Amnesty International on Wednesday condemned the prolonged detention of 10 journalists by Huthi rebels in Yemen, saying it reflected "the dire state of media freedom" in the war-torn country. The 10 journalists have been held since the summer of 2015 and are being prosecuted on trumped-up spying charges, according to the rights group.
It said the men have been tortured, held incommunicado and deprived of medical care. "The unlawful and prolonged detention, torture and other ill-treatment of these 10 journalists is a shocking reminder of the repressive media climate facing journalists in Yemen and illustrates the risks they face at the hands of all parties to the conflict," said Rasha Mohamed, Amnesty's Yemen researcher.
"These men are being punished for peacefully exercising their right to freedom of expression. The de facto Huthi authorities should release them immediately and drop all the charges against them," he said in a statement.
In December 2018, the men were charged with a series of offences, including spying -- which carries a death sentence in Yemen -- and cooperating with the Saudi-led coalition backing the government, said Amnesty.
It was unclear when their trials will start.
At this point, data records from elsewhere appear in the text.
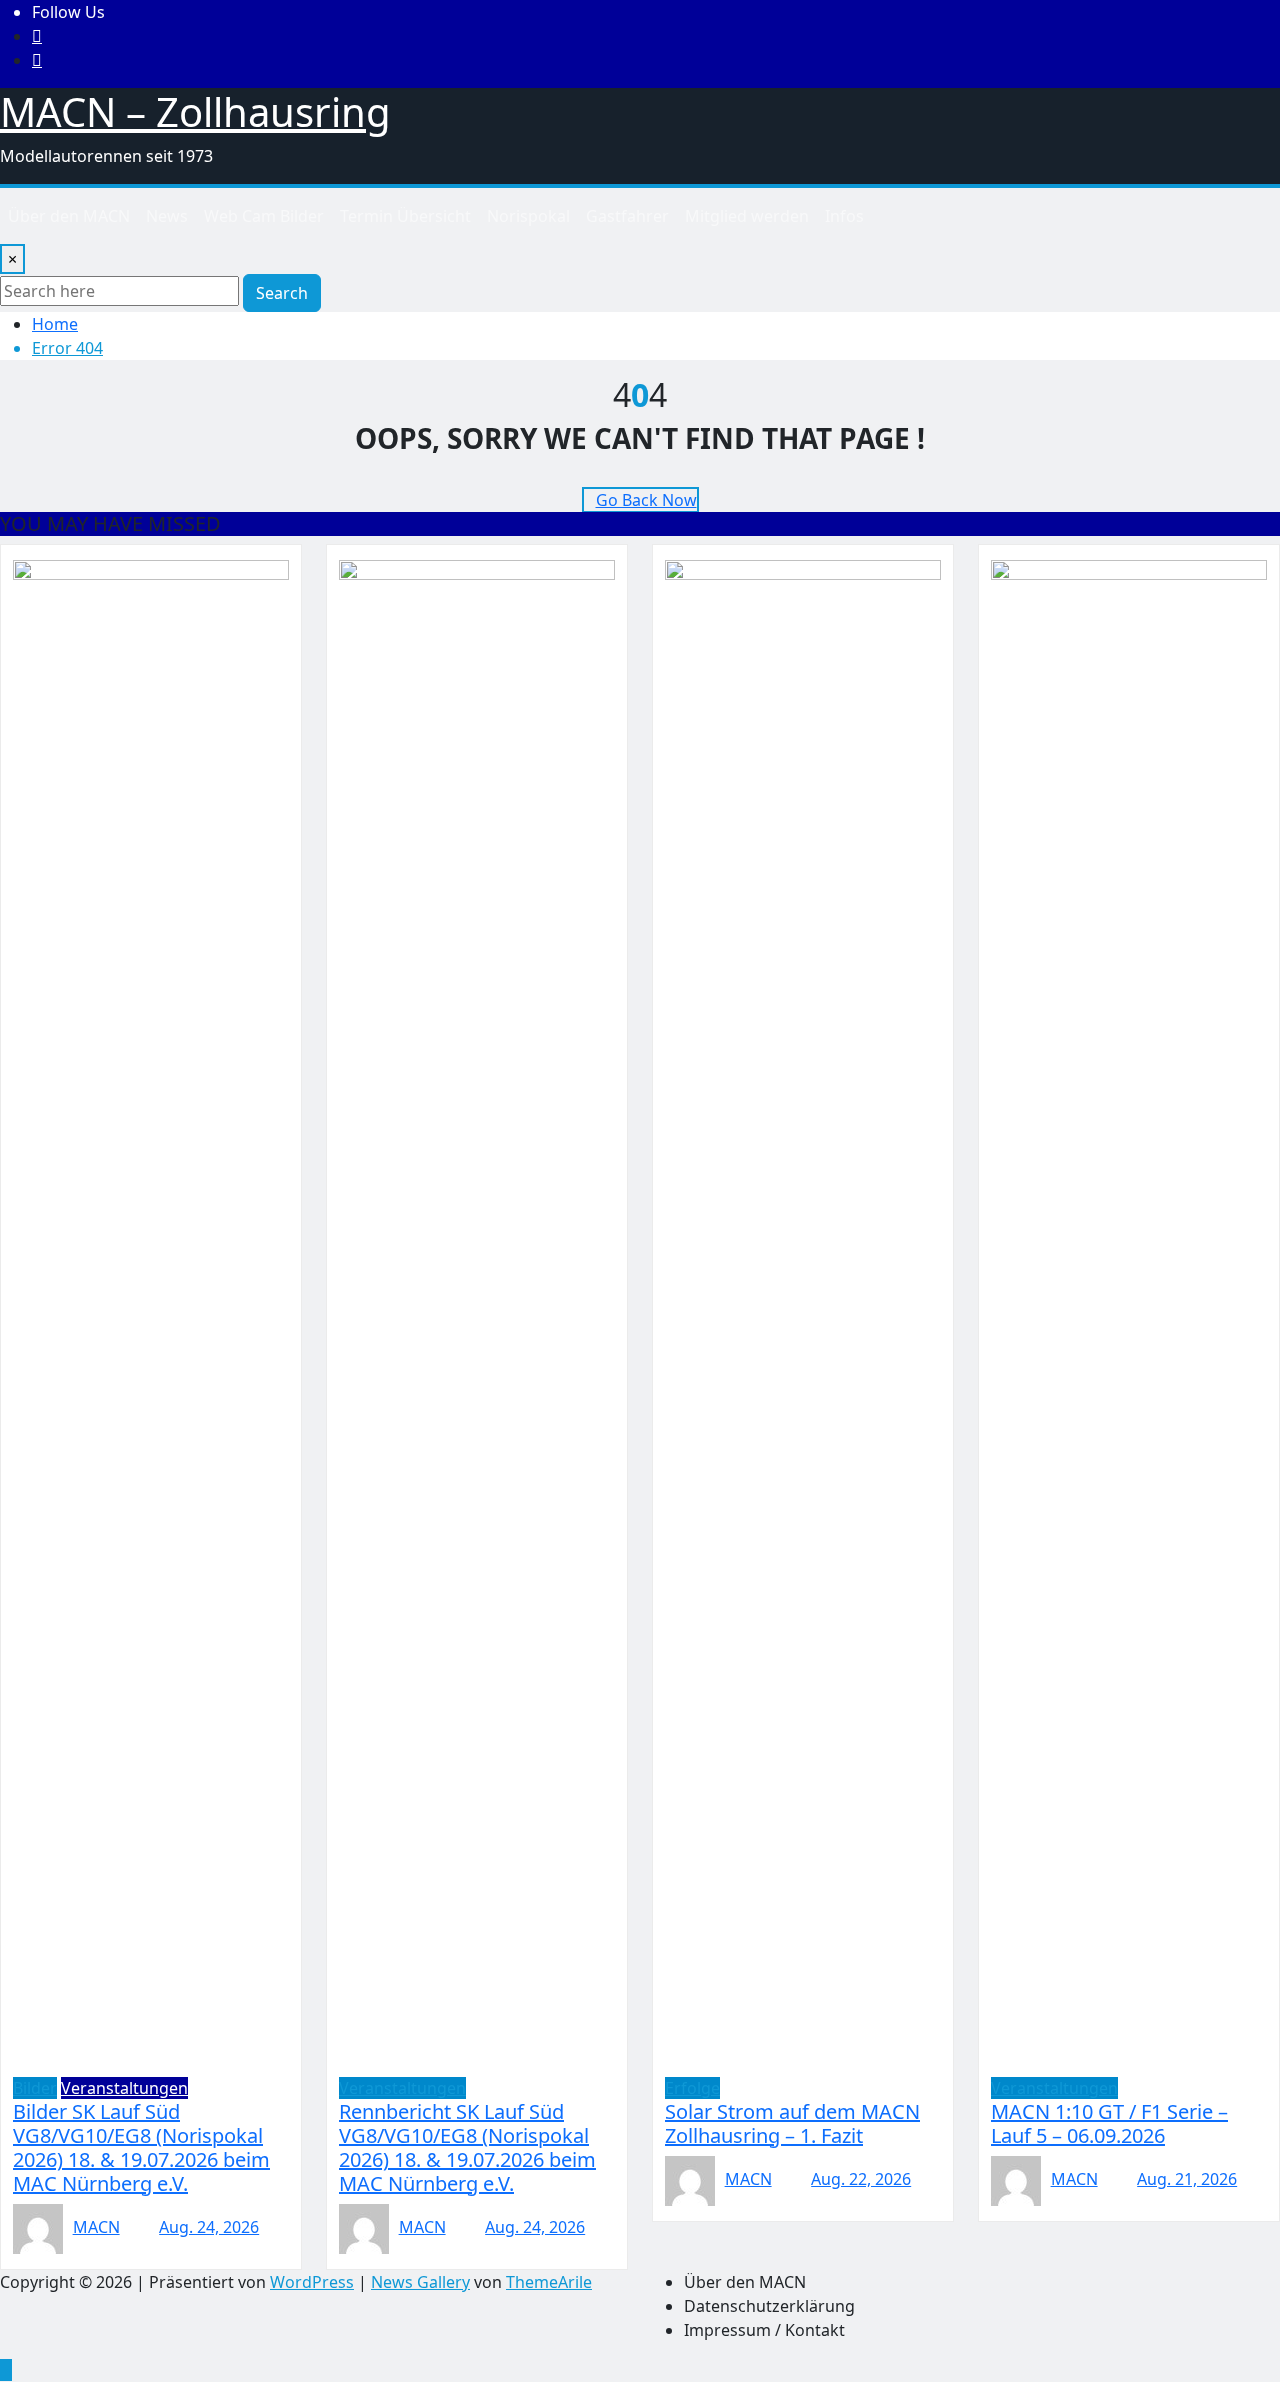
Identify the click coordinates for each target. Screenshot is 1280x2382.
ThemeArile (549, 2282)
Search (282, 293)
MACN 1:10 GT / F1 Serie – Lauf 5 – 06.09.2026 (1109, 2123)
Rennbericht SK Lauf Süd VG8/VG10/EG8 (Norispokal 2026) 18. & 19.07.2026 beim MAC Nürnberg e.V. (467, 2147)
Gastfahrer (627, 216)
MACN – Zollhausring (195, 111)
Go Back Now (646, 500)
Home (55, 324)
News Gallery (420, 2282)
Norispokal (528, 216)
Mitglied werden (747, 216)
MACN (96, 2227)
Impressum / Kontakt (764, 2330)
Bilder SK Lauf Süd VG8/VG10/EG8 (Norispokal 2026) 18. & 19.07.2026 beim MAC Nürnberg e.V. (141, 2147)
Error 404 (67, 348)
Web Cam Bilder (264, 216)
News (167, 216)
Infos (844, 216)
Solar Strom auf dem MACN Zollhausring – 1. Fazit (792, 2123)
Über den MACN (69, 216)
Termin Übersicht (405, 216)
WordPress (312, 2282)
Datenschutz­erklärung (769, 2306)
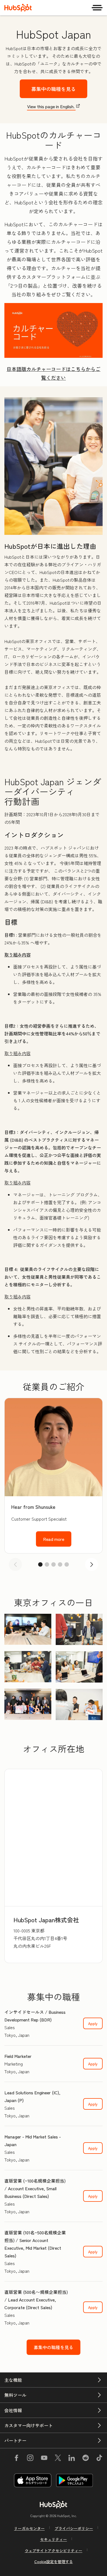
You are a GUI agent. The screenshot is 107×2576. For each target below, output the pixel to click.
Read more (53, 1539)
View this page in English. (51, 106)
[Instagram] (30, 2459)
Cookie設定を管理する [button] (53, 2561)
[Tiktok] (99, 2459)
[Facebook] (16, 2459)
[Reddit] (85, 2459)
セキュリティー (53, 2539)
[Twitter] (57, 2459)
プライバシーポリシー (74, 2528)
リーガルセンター (29, 2528)
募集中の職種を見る (53, 88)
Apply (93, 2023)
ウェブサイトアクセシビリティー (53, 2550)
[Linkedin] (71, 2459)
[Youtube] (43, 2459)
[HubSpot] (18, 8)
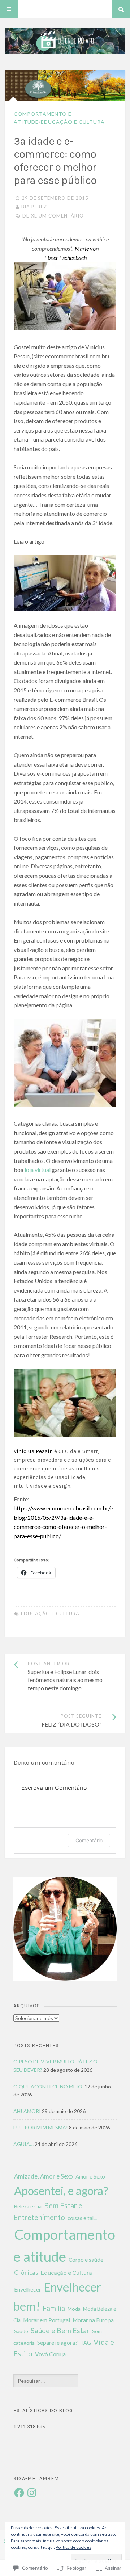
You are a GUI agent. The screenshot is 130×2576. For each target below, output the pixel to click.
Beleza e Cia (28, 2206)
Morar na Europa (93, 2320)
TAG (85, 2343)
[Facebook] (19, 2493)
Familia (54, 2308)
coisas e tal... (82, 2218)
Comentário (89, 1840)
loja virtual (38, 1169)
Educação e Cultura (73, 122)
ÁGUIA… (23, 2144)
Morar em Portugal (46, 2320)
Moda (74, 2309)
The Iran-aligned Huthi rebels control the capital Sanaa and much of northern Yemen.
According to Amnesty, some of the journalists worked for online media outlets affiliated with Al-Islah, an Islamist party that opposes the Huthi rebels.
Nearly 10,000 people -- most of them civilians -- have been killed and more than 60,000 wounded since March 2015, when the coalition intervened in the Yemen war. Rights groups estimate the actual death toll could be several times higher.